→ **The task**: Each line below should be repeated exactly as it stands.

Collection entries
******************************
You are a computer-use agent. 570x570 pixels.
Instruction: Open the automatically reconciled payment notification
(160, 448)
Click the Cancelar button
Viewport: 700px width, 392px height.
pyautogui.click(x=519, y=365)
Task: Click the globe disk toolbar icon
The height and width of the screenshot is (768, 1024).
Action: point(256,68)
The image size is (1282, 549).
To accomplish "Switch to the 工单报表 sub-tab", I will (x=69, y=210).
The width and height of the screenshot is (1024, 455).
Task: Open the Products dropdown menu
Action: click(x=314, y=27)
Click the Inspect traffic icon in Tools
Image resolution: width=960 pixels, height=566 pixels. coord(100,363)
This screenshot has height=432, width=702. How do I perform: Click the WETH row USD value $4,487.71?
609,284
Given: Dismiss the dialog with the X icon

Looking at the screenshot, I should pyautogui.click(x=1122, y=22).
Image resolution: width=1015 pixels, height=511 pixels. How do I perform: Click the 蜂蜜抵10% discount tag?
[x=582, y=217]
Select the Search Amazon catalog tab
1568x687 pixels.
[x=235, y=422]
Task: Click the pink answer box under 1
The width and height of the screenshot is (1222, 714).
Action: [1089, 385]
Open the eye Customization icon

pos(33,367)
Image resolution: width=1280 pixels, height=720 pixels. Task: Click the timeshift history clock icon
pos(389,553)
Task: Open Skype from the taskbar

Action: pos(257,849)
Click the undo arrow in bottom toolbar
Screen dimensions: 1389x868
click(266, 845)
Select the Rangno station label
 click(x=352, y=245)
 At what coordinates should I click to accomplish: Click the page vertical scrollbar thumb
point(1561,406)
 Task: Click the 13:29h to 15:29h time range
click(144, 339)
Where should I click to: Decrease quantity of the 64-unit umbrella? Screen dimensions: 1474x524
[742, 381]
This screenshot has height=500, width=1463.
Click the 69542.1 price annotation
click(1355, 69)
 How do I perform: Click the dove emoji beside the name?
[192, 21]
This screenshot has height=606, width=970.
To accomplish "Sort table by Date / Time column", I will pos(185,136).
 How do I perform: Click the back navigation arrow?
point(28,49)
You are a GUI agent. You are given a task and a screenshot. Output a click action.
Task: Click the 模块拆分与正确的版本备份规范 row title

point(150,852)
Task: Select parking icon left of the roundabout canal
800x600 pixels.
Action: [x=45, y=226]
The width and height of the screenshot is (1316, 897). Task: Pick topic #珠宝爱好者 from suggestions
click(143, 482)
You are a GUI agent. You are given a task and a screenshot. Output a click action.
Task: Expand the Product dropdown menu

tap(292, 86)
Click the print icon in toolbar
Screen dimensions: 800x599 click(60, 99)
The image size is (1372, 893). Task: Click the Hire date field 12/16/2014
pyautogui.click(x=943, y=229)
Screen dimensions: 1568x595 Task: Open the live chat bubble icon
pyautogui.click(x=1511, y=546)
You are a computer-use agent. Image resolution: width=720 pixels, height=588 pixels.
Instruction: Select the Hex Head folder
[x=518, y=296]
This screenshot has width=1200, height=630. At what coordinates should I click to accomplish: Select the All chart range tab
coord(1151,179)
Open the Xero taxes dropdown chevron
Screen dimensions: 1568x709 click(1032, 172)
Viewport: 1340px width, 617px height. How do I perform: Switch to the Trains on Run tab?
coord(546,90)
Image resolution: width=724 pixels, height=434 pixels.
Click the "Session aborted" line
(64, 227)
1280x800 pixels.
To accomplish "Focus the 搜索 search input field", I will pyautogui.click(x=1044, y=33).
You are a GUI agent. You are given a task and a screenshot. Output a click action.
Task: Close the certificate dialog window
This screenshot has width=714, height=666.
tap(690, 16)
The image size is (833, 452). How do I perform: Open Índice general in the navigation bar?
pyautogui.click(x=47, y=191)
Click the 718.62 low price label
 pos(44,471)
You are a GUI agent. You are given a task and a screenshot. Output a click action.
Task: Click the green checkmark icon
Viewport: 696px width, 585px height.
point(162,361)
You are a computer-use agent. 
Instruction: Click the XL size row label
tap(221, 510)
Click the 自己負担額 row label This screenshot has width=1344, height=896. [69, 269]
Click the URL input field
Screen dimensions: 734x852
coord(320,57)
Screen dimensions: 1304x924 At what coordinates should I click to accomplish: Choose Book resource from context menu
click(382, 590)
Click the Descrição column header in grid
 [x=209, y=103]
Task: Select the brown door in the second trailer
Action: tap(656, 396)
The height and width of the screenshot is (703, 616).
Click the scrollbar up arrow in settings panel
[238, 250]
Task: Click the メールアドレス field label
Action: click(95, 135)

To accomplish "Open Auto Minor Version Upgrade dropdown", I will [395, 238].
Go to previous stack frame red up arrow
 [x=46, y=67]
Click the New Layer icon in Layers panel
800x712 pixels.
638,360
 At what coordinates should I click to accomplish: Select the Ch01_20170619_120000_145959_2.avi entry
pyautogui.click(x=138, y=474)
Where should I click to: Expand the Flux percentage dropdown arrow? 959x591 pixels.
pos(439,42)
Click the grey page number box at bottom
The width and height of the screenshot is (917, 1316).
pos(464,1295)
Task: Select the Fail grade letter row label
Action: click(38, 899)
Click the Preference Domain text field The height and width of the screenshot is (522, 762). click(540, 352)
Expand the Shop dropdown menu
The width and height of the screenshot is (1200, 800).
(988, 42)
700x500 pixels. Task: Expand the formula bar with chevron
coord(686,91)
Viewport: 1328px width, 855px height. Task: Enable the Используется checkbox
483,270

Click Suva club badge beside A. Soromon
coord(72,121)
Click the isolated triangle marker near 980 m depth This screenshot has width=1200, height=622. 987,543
******************************
→ **Completed exercise**:
You are a computer-use agent. 570x570 pixels.
Instruction: Open the automatically reconciled payment notification
(160, 448)
Click the Cancelar button
Viewport: 700px width, 392px height.
pyautogui.click(x=519, y=365)
Task: Click the globe disk toolbar icon
The height and width of the screenshot is (768, 1024).
Action: point(256,68)
The image size is (1282, 549).
To accomplish "Switch to the 工单报表 sub-tab", I will (x=69, y=210).
The width and height of the screenshot is (1024, 455).
Task: Open the Products dropdown menu
Action: click(x=314, y=27)
Click the Inspect traffic icon in Tools
Image resolution: width=960 pixels, height=566 pixels. coord(100,363)
This screenshot has height=432, width=702. How do I perform: Click the WETH row USD value $4,487.71?
609,284
Given: Dismiss the dialog with the X icon

Looking at the screenshot, I should pyautogui.click(x=1122, y=22).
Image resolution: width=1015 pixels, height=511 pixels. How do I perform: Click the 蜂蜜抵10% discount tag?
[x=582, y=217]
Select the Search Amazon catalog tab
1568x687 pixels.
[x=235, y=422]
Task: Click the pink answer box under 1
The width and height of the screenshot is (1222, 714).
Action: [1089, 385]
Open the eye Customization icon

pos(33,367)
Image resolution: width=1280 pixels, height=720 pixels. Task: Click the timeshift history clock icon
pos(389,553)
Task: Open Skype from the taskbar

Action: pos(257,849)
Click the undo arrow in bottom toolbar
Screen dimensions: 1389x868
click(266, 845)
Select the Rangno station label
 click(x=352, y=245)
 At what coordinates should I click to accomplish: Click the page vertical scrollbar thumb
point(1561,406)
 Task: Click the 13:29h to 15:29h time range
click(144, 339)
Where should I click to: Decrease quantity of the 64-unit umbrella? Screen dimensions: 1474x524
[742, 381]
This screenshot has height=500, width=1463.
Click the 69542.1 price annotation
click(1355, 69)
 How do I perform: Click the dove emoji beside the name?
[192, 21]
This screenshot has height=606, width=970.
To accomplish "Sort table by Date / Time column", I will pos(185,136).
 How do I perform: Click the back navigation arrow?
point(28,49)
You are a GUI agent. You are given a task and a screenshot. Output a click action.
Task: Click the 模块拆分与正确的版本备份规范 row title

point(150,852)
Task: Select parking icon left of the roundabout canal
800x600 pixels.
Action: [x=45, y=226]
The width and height of the screenshot is (1316, 897). Task: Pick topic #珠宝爱好者 from suggestions
click(143, 482)
You are a GUI agent. You are given a task and a screenshot. Output a click action.
Task: Expand the Product dropdown menu

tap(292, 86)
Click the print icon in toolbar
Screen dimensions: 800x599 click(60, 99)
The image size is (1372, 893). Task: Click the Hire date field 12/16/2014
pyautogui.click(x=943, y=229)
Screen dimensions: 1568x595 Task: Open the live chat bubble icon
pyautogui.click(x=1511, y=546)
You are a computer-use agent. Image resolution: width=720 pixels, height=588 pixels.
Instruction: Select the Hex Head folder
[x=518, y=296]
This screenshot has width=1200, height=630. At what coordinates should I click to accomplish: Select the All chart range tab
coord(1151,179)
Open the Xero taxes dropdown chevron
Screen dimensions: 1568x709 click(1032, 172)
Viewport: 1340px width, 617px height. How do I perform: Switch to the Trains on Run tab?
coord(546,90)
Image resolution: width=724 pixels, height=434 pixels.
Click the "Session aborted" line
(64, 227)
1280x800 pixels.
To accomplish "Focus the 搜索 search input field", I will pyautogui.click(x=1044, y=33).
You are a GUI agent. You are given a task and a screenshot. Output a click action.
Task: Close the certificate dialog window
This screenshot has width=714, height=666.
tap(690, 16)
The image size is (833, 452). How do I perform: Open Índice general in the navigation bar?
pyautogui.click(x=47, y=191)
Click the 718.62 low price label
 pos(44,471)
You are a GUI agent. You are given a task and a screenshot. Output a click action.
Task: Click the green checkmark icon
Viewport: 696px width, 585px height.
point(162,361)
You are a computer-use agent. 
Instruction: Click the XL size row label
tap(221, 510)
Click the 自己負担額 row label This screenshot has width=1344, height=896. [69, 269]
Click the URL input field
Screen dimensions: 734x852
coord(320,57)
Screen dimensions: 1304x924 At what coordinates should I click to accomplish: Choose Book resource from context menu
click(382, 590)
Click the Descrição column header in grid
 [x=209, y=103]
Task: Select the brown door in the second trailer
Action: tap(656, 396)
The height and width of the screenshot is (703, 616).
Click the scrollbar up arrow in settings panel
[238, 250]
Task: Click the メールアドレス field label
Action: click(95, 135)

To accomplish "Open Auto Minor Version Upgrade dropdown", I will [395, 238].
Go to previous stack frame red up arrow
 [x=46, y=67]
Click the New Layer icon in Layers panel
800x712 pixels.
638,360
 At what coordinates should I click to accomplish: Select the Ch01_20170619_120000_145959_2.avi entry
pyautogui.click(x=138, y=474)
Where should I click to: Expand the Flux percentage dropdown arrow? 959x591 pixels.
pos(439,42)
Click the grey page number box at bottom
The width and height of the screenshot is (917, 1316).
pos(464,1295)
Task: Select the Fail grade letter row label
Action: click(38, 899)
Click the Preference Domain text field The height and width of the screenshot is (522, 762). click(540, 352)
Expand the Shop dropdown menu
The width and height of the screenshot is (1200, 800).
(988, 42)
700x500 pixels. Task: Expand the formula bar with chevron
coord(686,91)
Viewport: 1328px width, 855px height. Task: Enable the Используется checkbox
483,270

Click Suva club badge beside A. Soromon
coord(72,121)
Click the isolated triangle marker near 980 m depth This screenshot has width=1200, height=622. 987,543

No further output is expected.